• **Work instruction**: The lines to transcribe begin with the one containing "Image resolution: width=800" and end with the last line below; reproduce them exactly, without the pictures.
+===+
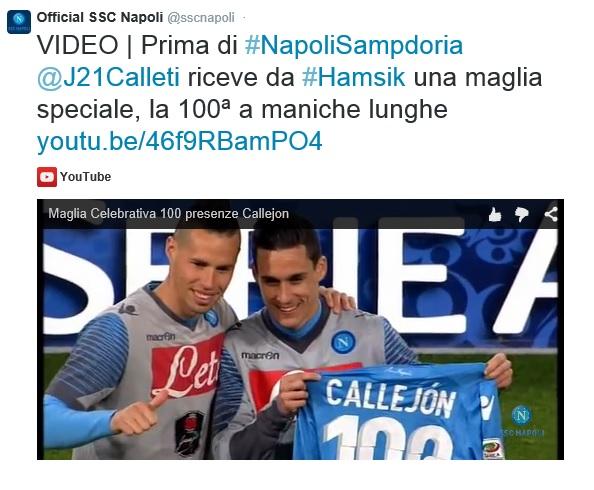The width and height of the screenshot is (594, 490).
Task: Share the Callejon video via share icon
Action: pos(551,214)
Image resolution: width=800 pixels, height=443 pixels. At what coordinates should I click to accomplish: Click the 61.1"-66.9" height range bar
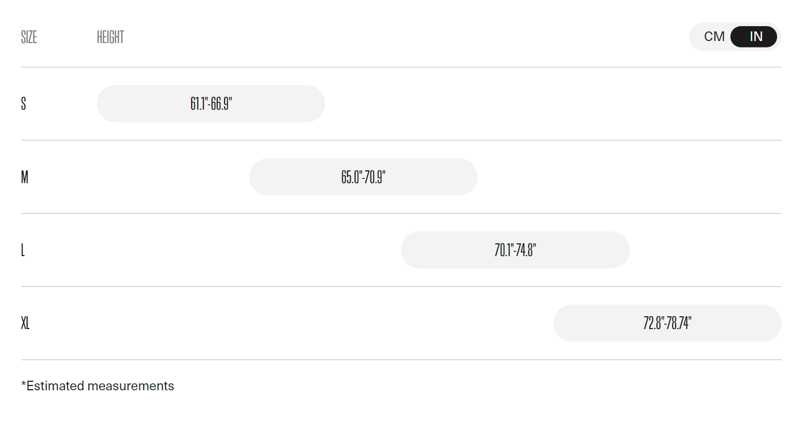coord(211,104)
+===+
• **Completed exercise**:
Image resolution: width=800 pixels, height=443 pixels. At what coordinates should I click to accomplish: Click the 61.1"-66.9" height range bar
coord(211,104)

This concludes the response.